_WORK INSTRUCTIONS_: Give the data again exactly, stopping after the "Given: Click the minus" line.

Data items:
=-=-=-=-=

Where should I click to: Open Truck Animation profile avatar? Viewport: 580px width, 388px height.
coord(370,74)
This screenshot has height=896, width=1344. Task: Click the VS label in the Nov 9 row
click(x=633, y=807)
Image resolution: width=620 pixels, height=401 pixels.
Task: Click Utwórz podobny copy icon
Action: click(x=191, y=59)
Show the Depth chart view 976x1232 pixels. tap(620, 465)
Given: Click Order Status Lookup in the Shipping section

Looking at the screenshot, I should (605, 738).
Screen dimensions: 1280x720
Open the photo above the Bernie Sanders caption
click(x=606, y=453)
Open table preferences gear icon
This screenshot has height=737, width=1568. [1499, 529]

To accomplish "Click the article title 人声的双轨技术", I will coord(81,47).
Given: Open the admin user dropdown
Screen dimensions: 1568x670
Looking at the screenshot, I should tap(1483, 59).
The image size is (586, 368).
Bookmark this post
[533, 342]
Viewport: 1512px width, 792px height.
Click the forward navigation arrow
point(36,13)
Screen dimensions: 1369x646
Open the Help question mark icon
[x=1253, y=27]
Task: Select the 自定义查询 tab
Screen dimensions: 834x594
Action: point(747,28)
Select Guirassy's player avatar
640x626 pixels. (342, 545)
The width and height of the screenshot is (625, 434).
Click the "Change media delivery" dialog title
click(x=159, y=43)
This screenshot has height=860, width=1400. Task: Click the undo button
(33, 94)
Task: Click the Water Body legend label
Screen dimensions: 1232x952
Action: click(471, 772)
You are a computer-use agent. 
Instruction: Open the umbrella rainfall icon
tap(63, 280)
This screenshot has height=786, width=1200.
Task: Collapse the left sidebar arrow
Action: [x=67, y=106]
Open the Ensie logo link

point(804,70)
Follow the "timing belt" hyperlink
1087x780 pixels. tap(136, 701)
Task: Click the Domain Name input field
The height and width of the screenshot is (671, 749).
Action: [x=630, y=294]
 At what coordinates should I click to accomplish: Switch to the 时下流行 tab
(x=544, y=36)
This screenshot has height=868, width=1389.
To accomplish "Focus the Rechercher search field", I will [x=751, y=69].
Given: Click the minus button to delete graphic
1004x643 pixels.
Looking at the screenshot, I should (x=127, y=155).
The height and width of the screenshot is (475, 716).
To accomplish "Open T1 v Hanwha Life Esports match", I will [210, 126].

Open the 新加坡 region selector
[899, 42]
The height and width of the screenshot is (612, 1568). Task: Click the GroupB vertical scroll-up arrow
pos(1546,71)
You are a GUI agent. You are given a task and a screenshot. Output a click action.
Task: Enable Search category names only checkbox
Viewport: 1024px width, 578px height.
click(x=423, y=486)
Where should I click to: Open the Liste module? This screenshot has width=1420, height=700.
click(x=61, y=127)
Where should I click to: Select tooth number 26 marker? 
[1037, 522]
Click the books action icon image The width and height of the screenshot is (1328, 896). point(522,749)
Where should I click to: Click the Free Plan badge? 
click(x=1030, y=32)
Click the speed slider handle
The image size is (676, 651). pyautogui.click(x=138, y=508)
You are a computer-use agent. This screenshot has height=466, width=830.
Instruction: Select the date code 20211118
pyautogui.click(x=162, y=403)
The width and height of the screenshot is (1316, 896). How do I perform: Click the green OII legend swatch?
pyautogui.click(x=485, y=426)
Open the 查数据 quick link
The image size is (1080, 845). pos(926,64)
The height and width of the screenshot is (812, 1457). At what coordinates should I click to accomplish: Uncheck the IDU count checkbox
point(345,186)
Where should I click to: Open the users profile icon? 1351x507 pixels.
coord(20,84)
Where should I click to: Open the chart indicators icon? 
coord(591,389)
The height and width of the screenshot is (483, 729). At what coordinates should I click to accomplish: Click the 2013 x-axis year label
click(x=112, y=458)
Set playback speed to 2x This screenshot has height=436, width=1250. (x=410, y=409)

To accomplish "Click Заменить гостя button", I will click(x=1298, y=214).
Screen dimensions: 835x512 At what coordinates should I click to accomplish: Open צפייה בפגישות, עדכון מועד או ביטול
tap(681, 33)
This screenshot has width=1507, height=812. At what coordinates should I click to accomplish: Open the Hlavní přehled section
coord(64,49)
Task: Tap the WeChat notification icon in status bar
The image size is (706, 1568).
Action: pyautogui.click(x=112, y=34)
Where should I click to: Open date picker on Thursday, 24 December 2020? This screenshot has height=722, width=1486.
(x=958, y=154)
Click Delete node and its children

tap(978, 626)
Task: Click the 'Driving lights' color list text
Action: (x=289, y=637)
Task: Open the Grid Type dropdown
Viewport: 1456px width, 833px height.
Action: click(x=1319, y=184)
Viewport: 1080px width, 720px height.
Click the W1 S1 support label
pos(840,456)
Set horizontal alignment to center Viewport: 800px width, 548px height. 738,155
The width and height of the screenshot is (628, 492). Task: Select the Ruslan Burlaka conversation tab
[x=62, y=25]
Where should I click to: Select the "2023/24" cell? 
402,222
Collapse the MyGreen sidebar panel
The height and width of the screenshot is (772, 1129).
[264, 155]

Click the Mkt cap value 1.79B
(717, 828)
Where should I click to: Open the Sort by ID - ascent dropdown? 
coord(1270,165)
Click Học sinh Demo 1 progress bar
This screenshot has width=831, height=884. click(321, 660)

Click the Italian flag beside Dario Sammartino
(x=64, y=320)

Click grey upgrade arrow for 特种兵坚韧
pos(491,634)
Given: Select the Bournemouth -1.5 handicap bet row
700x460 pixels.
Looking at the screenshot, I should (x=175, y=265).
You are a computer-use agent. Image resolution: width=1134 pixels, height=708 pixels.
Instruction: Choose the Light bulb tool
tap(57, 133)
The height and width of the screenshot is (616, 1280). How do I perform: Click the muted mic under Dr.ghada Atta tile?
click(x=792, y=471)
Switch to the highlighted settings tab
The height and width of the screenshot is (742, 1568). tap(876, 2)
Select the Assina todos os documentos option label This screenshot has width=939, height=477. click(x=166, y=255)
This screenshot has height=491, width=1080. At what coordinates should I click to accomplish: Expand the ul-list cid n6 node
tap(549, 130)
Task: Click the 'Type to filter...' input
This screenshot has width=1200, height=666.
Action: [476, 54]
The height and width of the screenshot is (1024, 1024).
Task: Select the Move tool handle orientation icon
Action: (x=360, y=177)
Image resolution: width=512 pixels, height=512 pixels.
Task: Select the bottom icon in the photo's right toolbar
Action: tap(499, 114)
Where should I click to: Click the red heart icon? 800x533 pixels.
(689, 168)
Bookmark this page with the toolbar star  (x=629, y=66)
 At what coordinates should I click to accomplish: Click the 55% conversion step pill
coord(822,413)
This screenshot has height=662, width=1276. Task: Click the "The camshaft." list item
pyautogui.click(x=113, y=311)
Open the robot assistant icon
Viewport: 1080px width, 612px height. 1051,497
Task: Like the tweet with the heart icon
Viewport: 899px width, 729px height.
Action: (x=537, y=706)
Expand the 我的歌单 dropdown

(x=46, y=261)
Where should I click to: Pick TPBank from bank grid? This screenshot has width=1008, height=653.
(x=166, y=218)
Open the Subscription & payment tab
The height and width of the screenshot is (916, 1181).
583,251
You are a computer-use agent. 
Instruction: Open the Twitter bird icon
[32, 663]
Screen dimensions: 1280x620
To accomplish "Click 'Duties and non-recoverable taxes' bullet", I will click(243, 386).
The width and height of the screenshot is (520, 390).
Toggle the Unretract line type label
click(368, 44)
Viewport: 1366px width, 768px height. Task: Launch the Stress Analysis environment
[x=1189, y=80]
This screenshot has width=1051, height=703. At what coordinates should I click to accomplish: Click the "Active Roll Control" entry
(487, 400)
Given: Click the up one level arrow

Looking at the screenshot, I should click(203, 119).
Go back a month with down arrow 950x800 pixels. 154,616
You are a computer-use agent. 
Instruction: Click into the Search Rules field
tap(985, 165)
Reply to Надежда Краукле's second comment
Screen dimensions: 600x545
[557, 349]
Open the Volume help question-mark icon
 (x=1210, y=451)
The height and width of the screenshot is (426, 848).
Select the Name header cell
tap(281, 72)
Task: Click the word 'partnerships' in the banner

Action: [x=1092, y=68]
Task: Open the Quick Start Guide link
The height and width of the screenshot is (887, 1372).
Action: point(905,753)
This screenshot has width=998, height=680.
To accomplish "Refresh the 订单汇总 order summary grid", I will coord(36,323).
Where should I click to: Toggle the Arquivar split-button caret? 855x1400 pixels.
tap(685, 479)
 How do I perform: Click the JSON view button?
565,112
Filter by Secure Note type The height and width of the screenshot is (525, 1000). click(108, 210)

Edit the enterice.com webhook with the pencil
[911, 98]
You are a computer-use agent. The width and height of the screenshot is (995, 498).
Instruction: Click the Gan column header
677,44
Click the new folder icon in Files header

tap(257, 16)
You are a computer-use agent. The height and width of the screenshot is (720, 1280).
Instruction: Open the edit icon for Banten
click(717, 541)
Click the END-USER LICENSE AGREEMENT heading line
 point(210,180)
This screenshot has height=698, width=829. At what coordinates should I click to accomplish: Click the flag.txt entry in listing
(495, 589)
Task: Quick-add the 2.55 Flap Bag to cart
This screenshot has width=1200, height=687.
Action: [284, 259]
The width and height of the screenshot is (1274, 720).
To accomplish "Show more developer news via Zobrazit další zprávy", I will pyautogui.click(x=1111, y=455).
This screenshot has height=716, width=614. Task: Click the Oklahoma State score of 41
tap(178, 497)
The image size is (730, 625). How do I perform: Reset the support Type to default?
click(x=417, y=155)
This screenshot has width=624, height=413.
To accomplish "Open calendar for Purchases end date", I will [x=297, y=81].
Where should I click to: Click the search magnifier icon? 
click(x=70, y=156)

=-=-=-=-=

_SOLVED PROBLEM_:
Where should I click to: Open Truck Animation profile avatar? Viewport: 580px width, 388px height.
coord(370,74)
This screenshot has height=896, width=1344. Task: Click the VS label in the Nov 9 row
click(x=633, y=807)
Image resolution: width=620 pixels, height=401 pixels.
Task: Click Utwórz podobny copy icon
Action: click(x=191, y=59)
Show the Depth chart view 976x1232 pixels. tap(620, 465)
Given: Click Order Status Lookup in the Shipping section

Looking at the screenshot, I should (605, 738).
Screen dimensions: 1280x720
Open the photo above the Bernie Sanders caption
click(x=606, y=453)
Open table preferences gear icon
This screenshot has height=737, width=1568. [1499, 529]

To accomplish "Click the article title 人声的双轨技术", I will coord(81,47).
Given: Open the admin user dropdown
Screen dimensions: 1568x670
Looking at the screenshot, I should tap(1483, 59).
The image size is (586, 368).
Bookmark this post
[533, 342]
Viewport: 1512px width, 792px height.
Click the forward navigation arrow
point(36,13)
Screen dimensions: 1369x646
Open the Help question mark icon
[x=1253, y=27]
Task: Select the 自定义查询 tab
Screen dimensions: 834x594
Action: point(747,28)
Select Guirassy's player avatar
640x626 pixels. (342, 545)
The width and height of the screenshot is (625, 434).
Click the "Change media delivery" dialog title
click(x=159, y=43)
This screenshot has height=860, width=1400. Task: Click the undo button
(33, 94)
Task: Click the Water Body legend label
Screen dimensions: 1232x952
Action: click(471, 772)
You are a computer-use agent. 
Instruction: Open the umbrella rainfall icon
tap(63, 280)
This screenshot has height=786, width=1200.
Task: Collapse the left sidebar arrow
Action: [x=67, y=106]
Open the Ensie logo link

point(804,70)
Follow the "timing belt" hyperlink
1087x780 pixels. tap(136, 701)
Task: Click the Domain Name input field
The height and width of the screenshot is (671, 749).
Action: [x=630, y=294]
 At what coordinates should I click to accomplish: Switch to the 时下流行 tab
(x=544, y=36)
This screenshot has height=868, width=1389.
To accomplish "Focus the Rechercher search field", I will [x=751, y=69].
Given: Click the minus button to delete graphic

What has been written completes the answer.